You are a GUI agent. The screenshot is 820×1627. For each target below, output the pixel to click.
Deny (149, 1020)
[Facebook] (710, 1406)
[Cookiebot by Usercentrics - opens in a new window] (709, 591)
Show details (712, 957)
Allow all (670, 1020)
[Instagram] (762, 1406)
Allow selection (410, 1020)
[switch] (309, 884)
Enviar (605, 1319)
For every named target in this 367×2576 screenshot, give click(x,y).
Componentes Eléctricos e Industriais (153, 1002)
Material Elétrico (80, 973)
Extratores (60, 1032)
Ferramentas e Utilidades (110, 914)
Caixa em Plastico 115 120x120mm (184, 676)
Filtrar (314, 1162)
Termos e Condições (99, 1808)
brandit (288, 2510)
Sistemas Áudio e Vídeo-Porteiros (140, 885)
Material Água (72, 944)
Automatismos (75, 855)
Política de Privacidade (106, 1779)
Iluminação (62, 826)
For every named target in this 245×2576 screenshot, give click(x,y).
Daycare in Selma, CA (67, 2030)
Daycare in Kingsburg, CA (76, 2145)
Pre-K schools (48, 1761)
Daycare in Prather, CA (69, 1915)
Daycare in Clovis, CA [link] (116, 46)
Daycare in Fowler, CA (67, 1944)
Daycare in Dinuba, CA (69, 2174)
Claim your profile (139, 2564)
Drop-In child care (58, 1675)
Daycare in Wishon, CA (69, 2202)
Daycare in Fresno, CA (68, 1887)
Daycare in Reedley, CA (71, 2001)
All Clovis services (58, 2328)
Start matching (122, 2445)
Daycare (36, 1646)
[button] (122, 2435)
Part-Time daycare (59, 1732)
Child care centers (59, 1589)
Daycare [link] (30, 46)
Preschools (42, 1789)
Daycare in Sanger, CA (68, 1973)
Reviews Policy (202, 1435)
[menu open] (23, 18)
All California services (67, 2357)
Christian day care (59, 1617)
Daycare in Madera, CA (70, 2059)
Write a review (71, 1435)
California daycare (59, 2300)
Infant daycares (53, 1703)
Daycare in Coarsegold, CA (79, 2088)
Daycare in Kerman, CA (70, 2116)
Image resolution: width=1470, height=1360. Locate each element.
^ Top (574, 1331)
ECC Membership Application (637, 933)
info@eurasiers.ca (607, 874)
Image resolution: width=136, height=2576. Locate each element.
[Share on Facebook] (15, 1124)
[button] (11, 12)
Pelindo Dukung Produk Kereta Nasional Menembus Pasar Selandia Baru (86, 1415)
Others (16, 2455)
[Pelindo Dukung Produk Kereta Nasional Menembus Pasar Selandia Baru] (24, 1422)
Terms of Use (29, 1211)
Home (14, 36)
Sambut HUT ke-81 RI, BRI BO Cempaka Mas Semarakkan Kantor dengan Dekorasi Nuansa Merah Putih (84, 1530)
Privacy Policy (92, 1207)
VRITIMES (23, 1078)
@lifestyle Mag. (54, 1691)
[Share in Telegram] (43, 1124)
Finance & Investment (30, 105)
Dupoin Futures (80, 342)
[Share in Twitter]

— EXERCISE INSTRUCTIONS —
All lines above from the line with "Write a review (71, 1435)" through the line with "Others (16, 2455)", both included, are to be set down exactly, with nothing else.

— EXPECTED ANSWER —
Write a review (71, 1435)
California daycare (59, 2300)
Infant daycares (53, 1703)
Daycare in Coarsegold, CA (79, 2088)
Daycare in Kerman, CA (70, 2116)
Image resolution: width=1470, height=1360. Locate each element.
^ Top (574, 1331)
ECC Membership Application (637, 933)
info@eurasiers.ca (607, 874)
Image resolution: width=136, height=2576. Locate each element.
[Share on Facebook] (15, 1124)
[button] (11, 12)
Pelindo Dukung Produk Kereta Nasional Menembus Pasar Selandia Baru (86, 1415)
Others (16, 2455)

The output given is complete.